BLESSING(傾斜ニードルRF+注入)
傾斜ニードルRF・薬剤注入・サブシジョン様作用を一体化した韓国発プラットフォーム
この治療について
BLESSINGは、韓国Cellah Medicalが開発したマイクロニードルRFプラットフォームです。傾斜針を用いるDRS、垂直針のVRS、1ピンのORSという3種類のハンドピースを備え、メーカーはDRSでRF照射、注入製剤の送達、サブシジョン様の瘢痕解除を同時に狙う設計と説明しています。
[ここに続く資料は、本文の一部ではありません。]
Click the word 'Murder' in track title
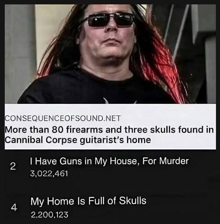This screenshot has height=224, width=220. [x=174, y=161]
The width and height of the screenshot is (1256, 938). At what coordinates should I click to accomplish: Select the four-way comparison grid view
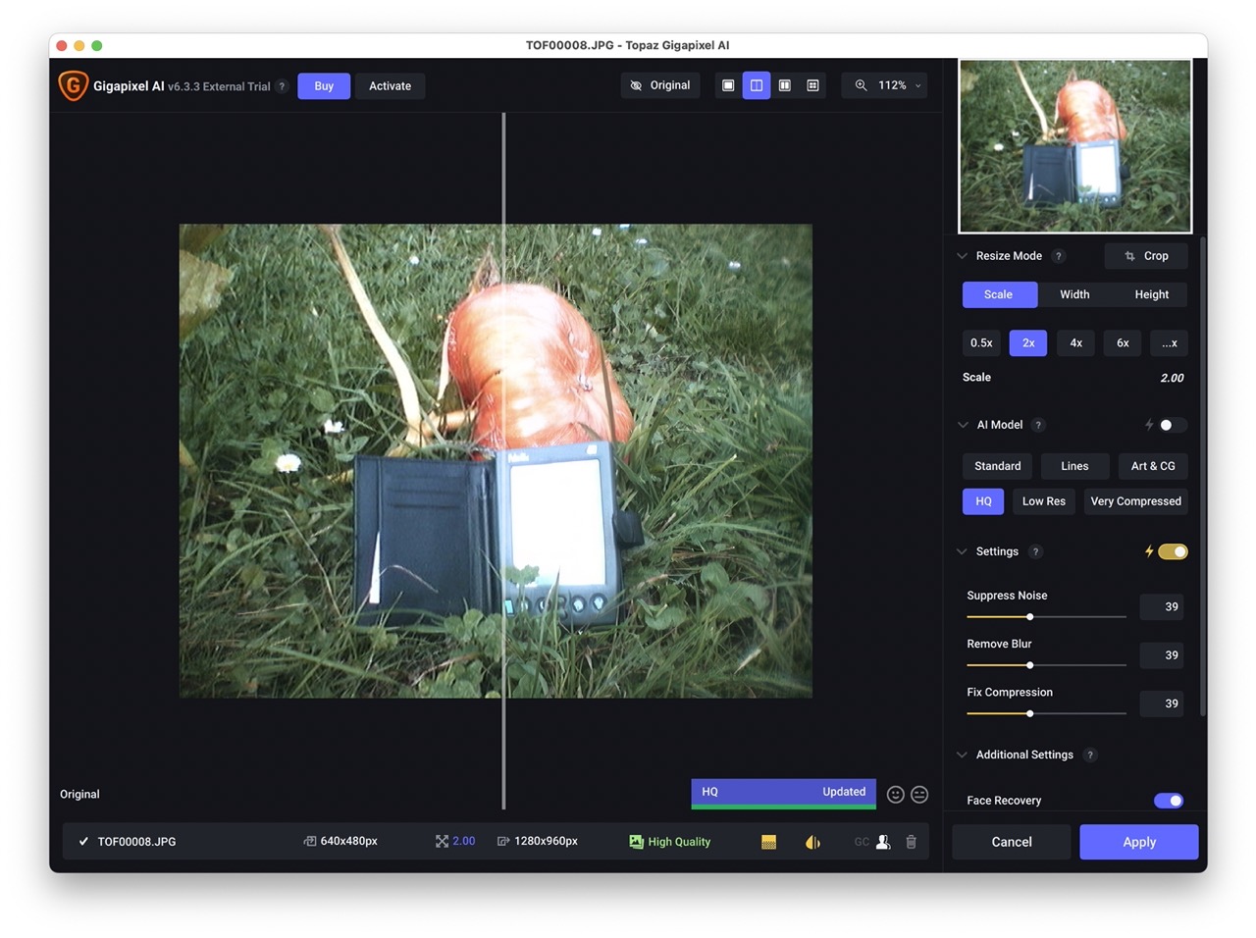tap(812, 85)
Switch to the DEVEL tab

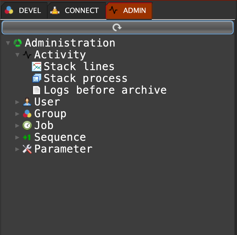coord(24,11)
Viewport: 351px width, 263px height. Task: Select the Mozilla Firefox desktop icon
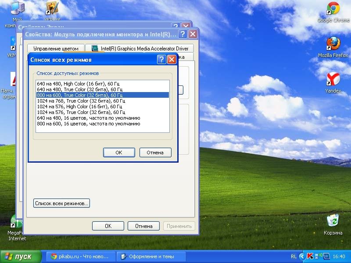(333, 47)
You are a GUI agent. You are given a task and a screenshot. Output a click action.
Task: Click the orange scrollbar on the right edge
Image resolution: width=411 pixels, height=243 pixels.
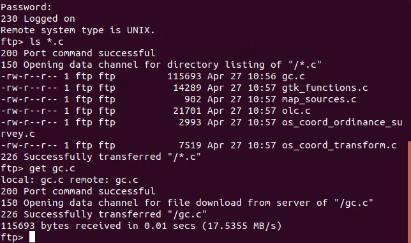[410, 192]
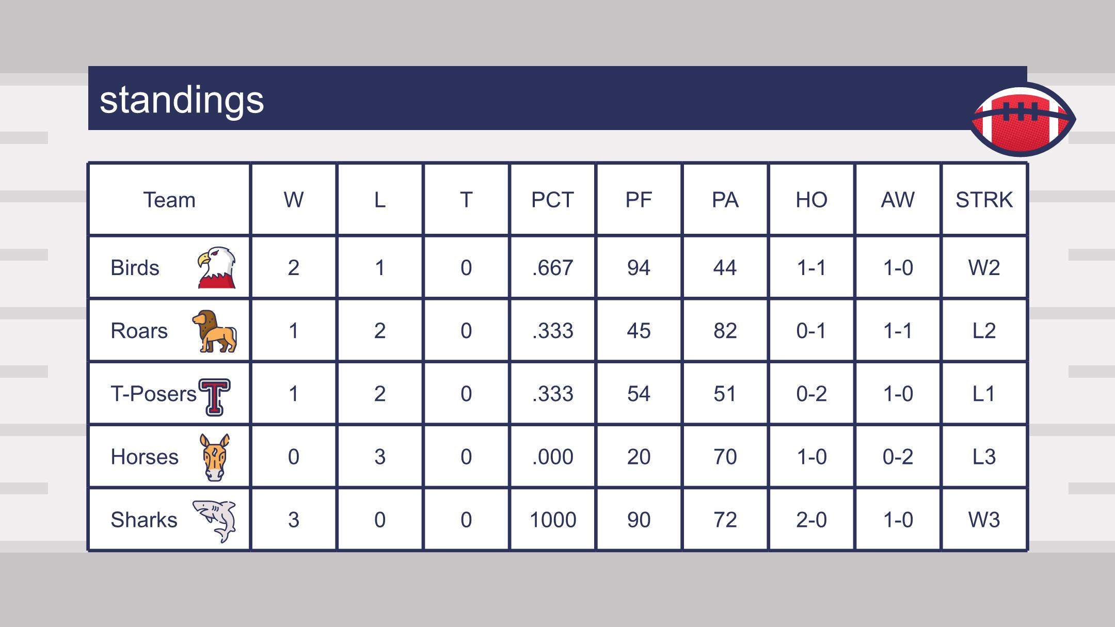Click the Horses horse head logo
The height and width of the screenshot is (627, 1115).
[x=215, y=457]
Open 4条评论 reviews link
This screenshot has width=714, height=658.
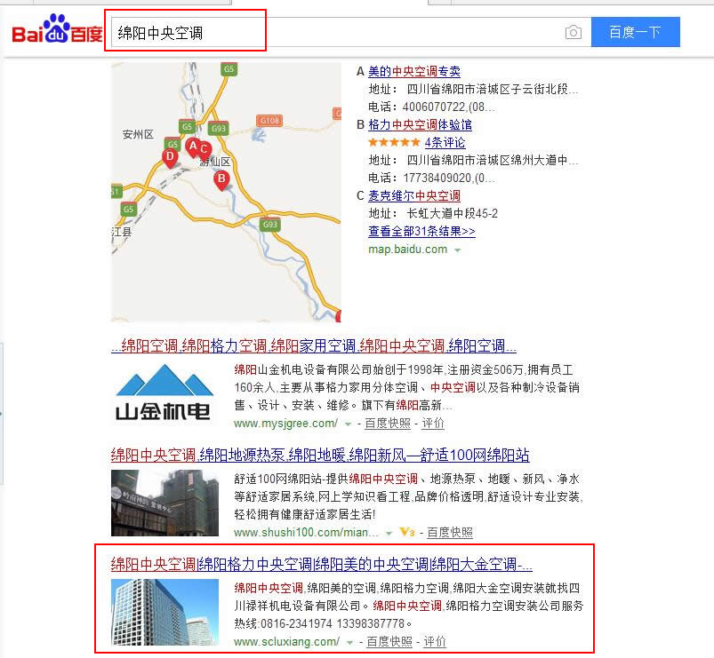click(x=445, y=142)

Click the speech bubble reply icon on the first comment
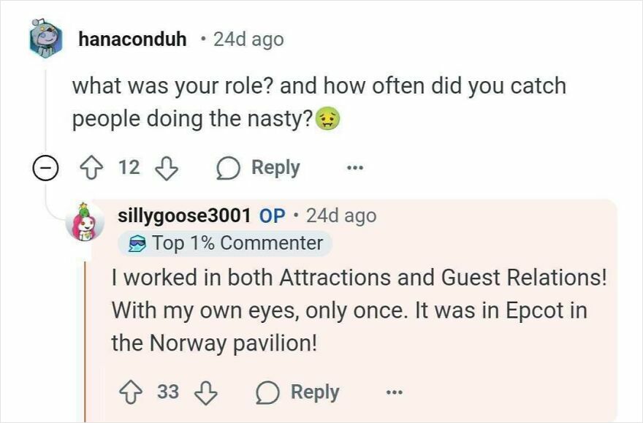227,167
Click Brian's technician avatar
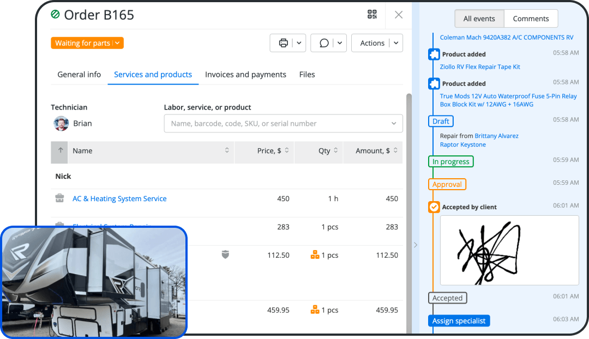 [x=61, y=123]
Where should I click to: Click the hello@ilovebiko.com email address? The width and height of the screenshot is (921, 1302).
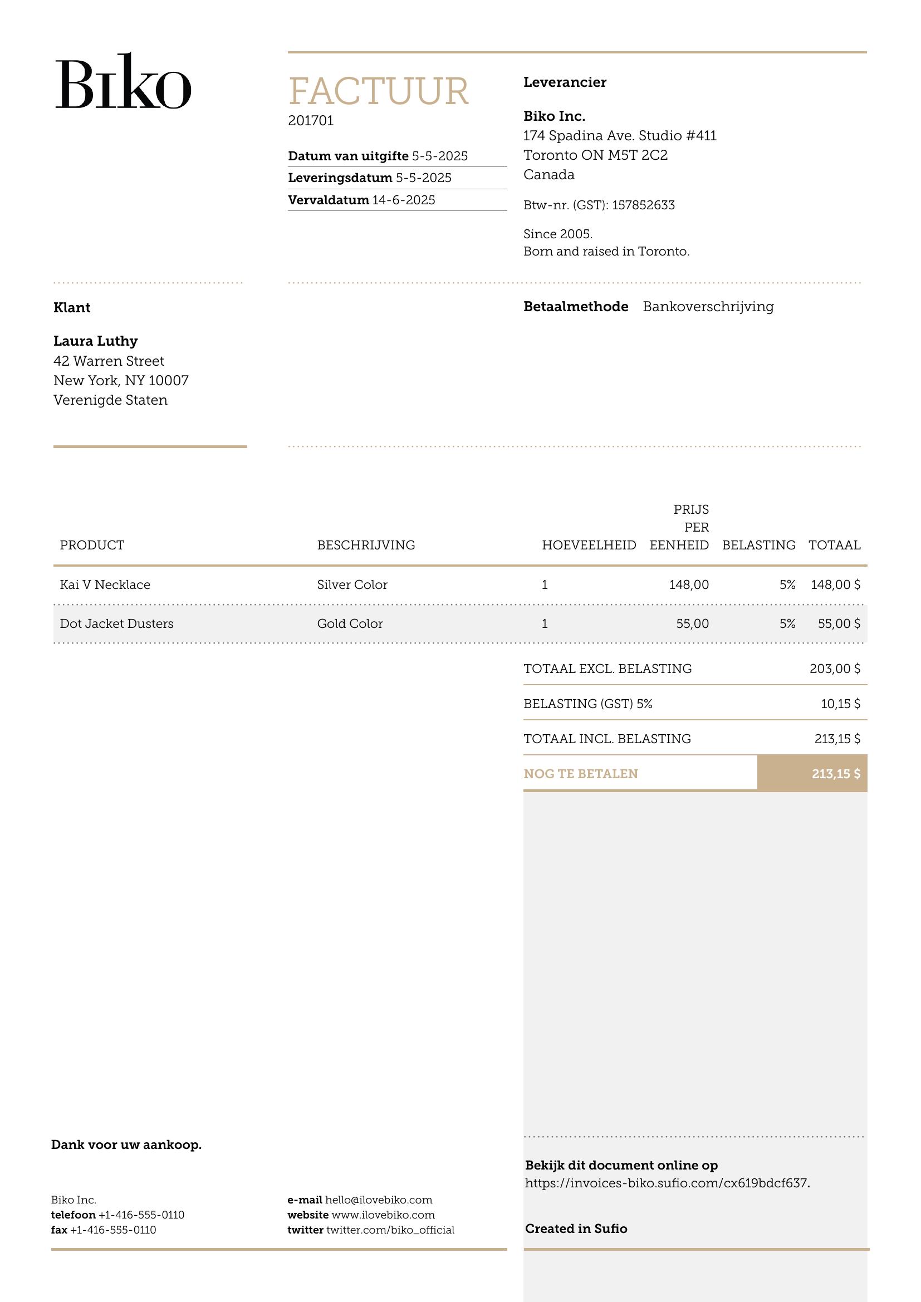378,1200
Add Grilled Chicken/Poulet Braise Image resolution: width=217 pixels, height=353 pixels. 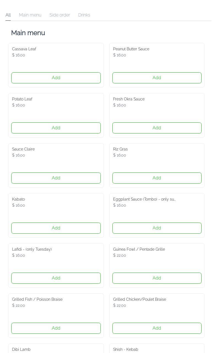157,328
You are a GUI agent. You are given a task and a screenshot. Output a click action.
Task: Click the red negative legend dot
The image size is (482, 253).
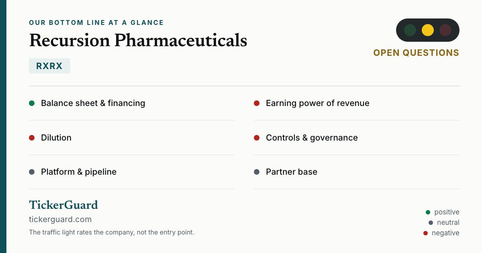tap(425, 233)
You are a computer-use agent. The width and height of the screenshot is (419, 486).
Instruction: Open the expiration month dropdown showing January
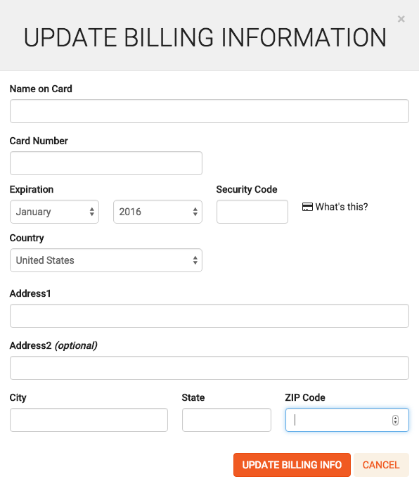[55, 212]
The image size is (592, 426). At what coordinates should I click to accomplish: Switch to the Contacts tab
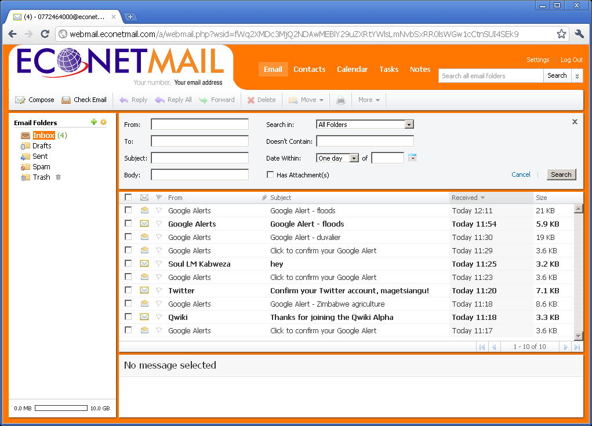[x=309, y=69]
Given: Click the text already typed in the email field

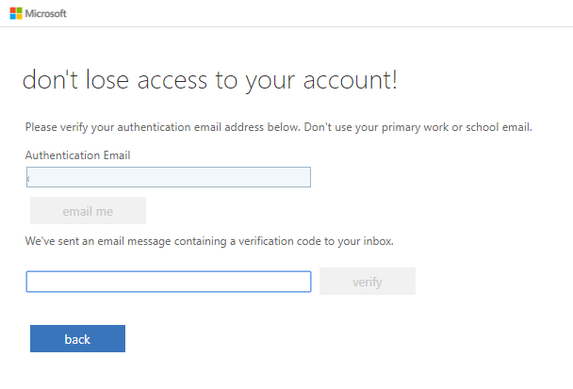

2025年5月に米国FDA 510(k)を取得しましたが、米国で認められた使用目的は皮膚科・一般外科手技における電気凝固と止血のみです。美容目的の若返り、ニキビ跡のサブシジョン、薬剤送達の有効性はFDAクリアランスの対象ではありません。2026年8月17日時点でBLESSING固有の査読済みヒト臨床研究は確認できず、RFマイクロニードルや標準的サブシジョンの間接根拠とメーカー主張を区別する必要があります。
作用機序
FDA資料では1または2 MHzの双極・単極RFを供給し、組織の負荷・接触抵抗から生じる熱で局所凝固を形成します。DRSのD-N10チップは直径0.28 mmの針が皮膚へ斜めに進入する設計です。メーカーは、この針路が浅い線維性癒着を機械的に横断し、RFと同時に針腔から製剤を送達すると説明していますが、薬剤送達や瘢痕解除の上乗せ効果は製品固有の査読済みヒト試験で検証されておらず、FDA適応にも含まれません。
適応症
期待される効果
BLESSING固有の改善率や持続期間は、査読済みヒト研究では確立されていません。2025年のシステマティックレビューでは、フラクショナルRFマイクロニードルは16研究・481例の機器クラス全体としてニキビ跡に有効である可能性が示されましたが、研究は異質で追加RCTが必要です。期待値はクラス根拠から推定した瘢痕、凹凸、毛穴、ハリの段階的改善として説明し、複数回治療後の数週間〜1-3ヶ月で評価します。Potenzaなど他機器、標準サブシジョン、注入単独に対する上乗せ効果は不明です。
臨床エビデンス
リスク・副作用
赤み、腫れ、熱感、疼痛、点状出血、内出血、痂皮、炎症後色素沈着または色素脱失、熱傷、水疱、感染、ヘルペス再活性化、瘢痕、脂肪減少、輪郭変化、しびれ・神経損傷が起こりえます。傾斜針やサブシジョン様操作では血管・神経・深部組織の損傷リスクが加わります。注入を併用する場合は製剤固有のアレルギー、遅発性炎症、結節・肉芽腫、感染、血管内注入・閉塞、皮膚壊死も考慮し、無菌性、現地承認、注入層、緊急対応体制を確認します。